● **BRIEF**
Output the data unchanged and complete, minus the images.
- Opening Delimiter -
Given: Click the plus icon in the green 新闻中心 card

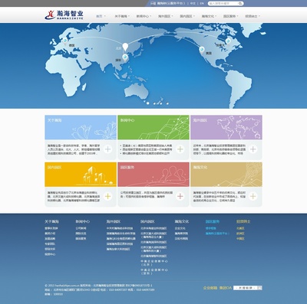Looking at the screenshot, I should [180, 149].
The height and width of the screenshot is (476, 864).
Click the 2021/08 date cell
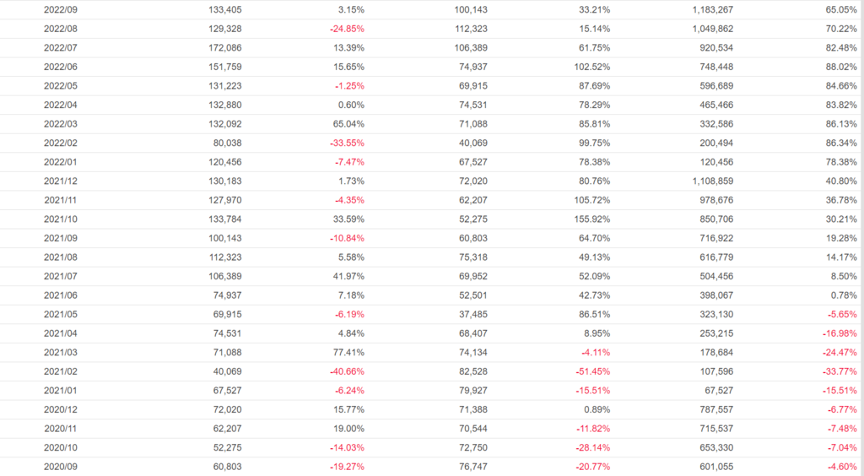coord(61,257)
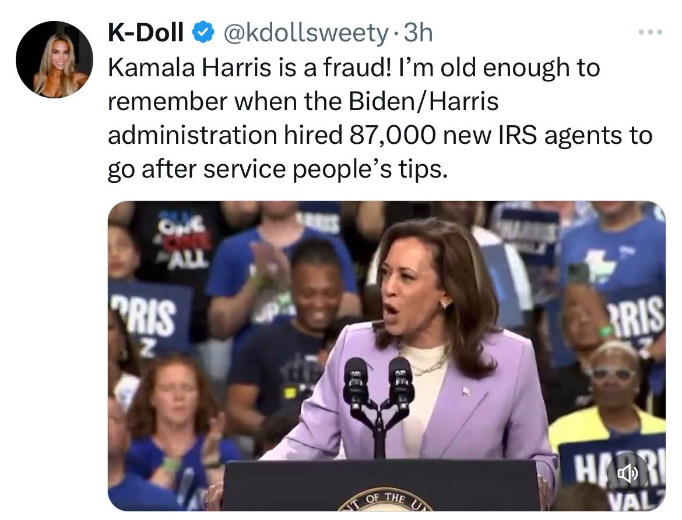Click the blue verified checkmark badge
Screen dimensions: 682x520
point(202,33)
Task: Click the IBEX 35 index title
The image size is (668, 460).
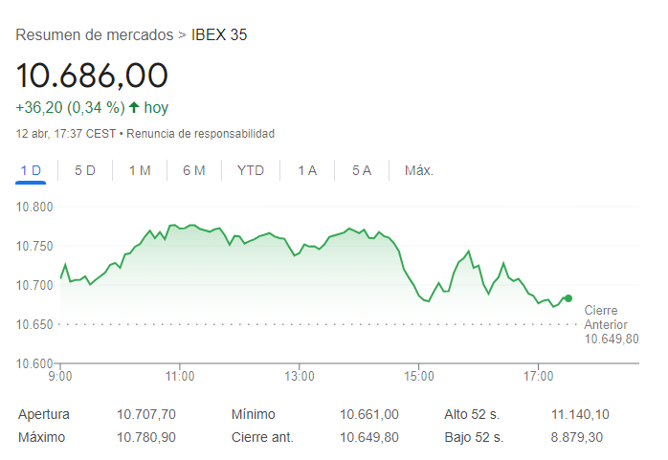Action: (x=219, y=35)
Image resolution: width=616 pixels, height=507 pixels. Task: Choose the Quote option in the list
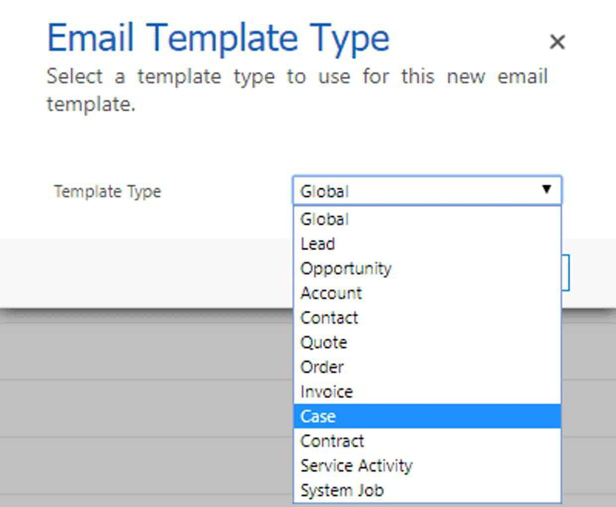point(323,342)
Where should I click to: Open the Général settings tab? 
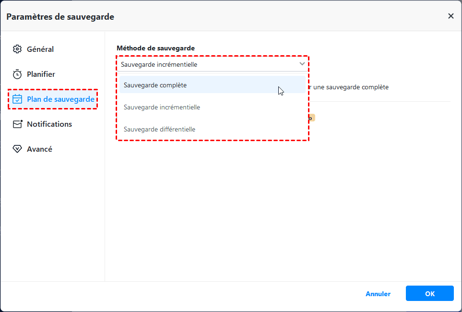click(x=40, y=49)
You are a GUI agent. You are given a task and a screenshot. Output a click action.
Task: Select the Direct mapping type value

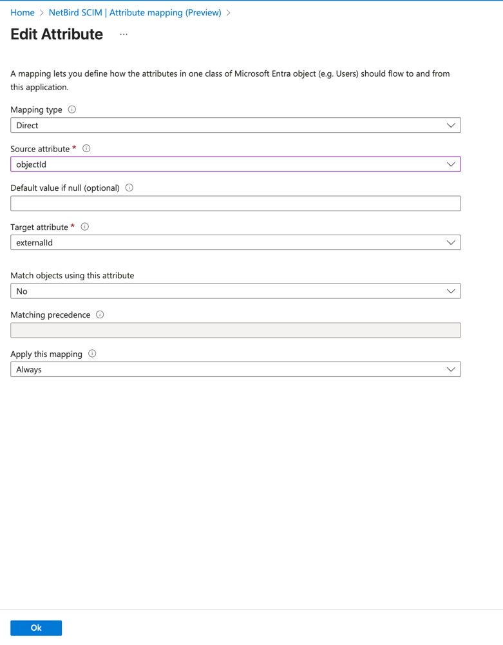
- Closing Delimiter -
● **REPLY**
Given: Click the plus icon in the green 新闻中心 card

Looking at the screenshot, I should [180, 149].
The height and width of the screenshot is (476, 864).
Click the 2021/08 date cell
coord(61,257)
Click the blue verified checkmark badge
Screen dimensions: 682x520
point(202,33)
Task: Click the IBEX 35 index title
The image size is (668, 460).
Action: (x=219, y=35)
Image resolution: width=616 pixels, height=507 pixels. Task: Choose the Quote option in the list
point(323,342)
Where should I click to: Open the Général settings tab? 
click(x=40, y=49)
You are a GUI agent. You are given a task and a screenshot. Output a click action.
Task: Select the Direct mapping type value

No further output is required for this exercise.